Implementing a complex, potentially flawed standard with no test suite is a recipe for problems. The first rule is that anyone can make mistakes, which means that your programmers are perfectly capable of misinterpreting the standard (or coming to a different interpretation than what other people think is the obvious one). With no test suite, you have no good way of discovering this divergence from proper behavior until people start yelling at you for being 'broken'. The larger or more complex the standard, the higher the chances of this happening to you at some point. Potential flaws in the standard compound the issue because now you get to play the 'is this our bug or the standard's bug' game (and winning this game requires you to become a deep expert on the standard).
(Effectively you have no good process for finding bugs in your implementation of the standard, and this guarantees that there will be such bugs.)
If the web standard is an invented standard, dreamed up by a bunch of people in a back room somewhere, it's at least potentially flawed in these ways.
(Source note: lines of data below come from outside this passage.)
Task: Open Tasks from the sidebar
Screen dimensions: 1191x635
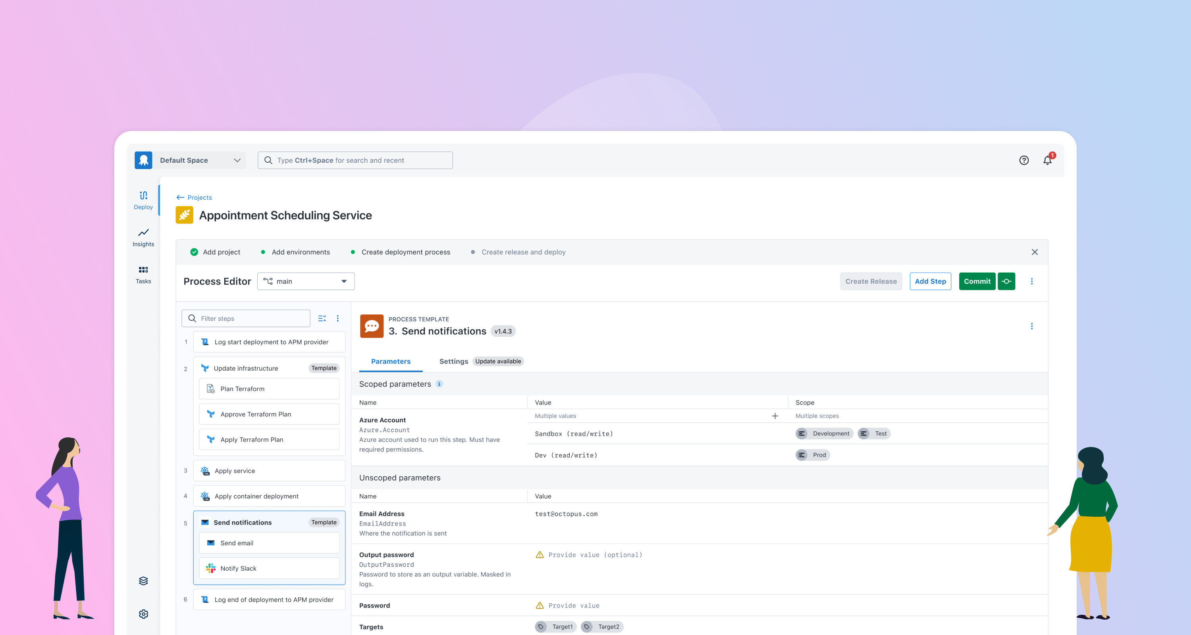Action: (x=143, y=274)
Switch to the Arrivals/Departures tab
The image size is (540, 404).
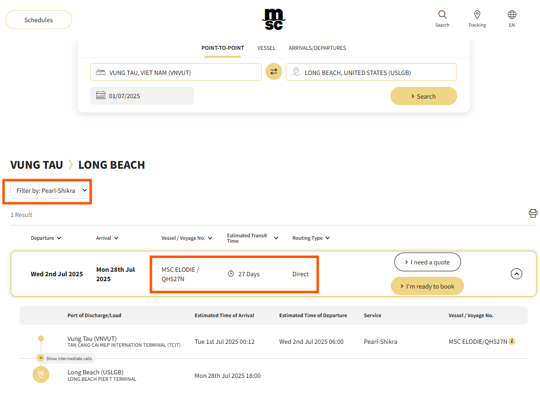point(317,48)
Not implementing the 'standard' means that you don't have to deal with all of this and you're not wasting your limited time to develop something that people won't care about in practice.
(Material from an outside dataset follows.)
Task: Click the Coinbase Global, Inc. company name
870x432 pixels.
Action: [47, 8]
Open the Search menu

Hence, if you think that web standards are generally flawed on a mechanical level and not especially necessary or useful on a general level, more or less ignoring them until the level of outrage rises high enough is a perfectly sane reaction. Instead the sensible thing to do is cherry-pick the clear, easy to implement, and useful pieces of each standard without necessarily trying to implement the whole thing. This gets you the useful bits at a relatively low effort, or at least makes sure that you don't waste too much time coding things that people aren't going to use.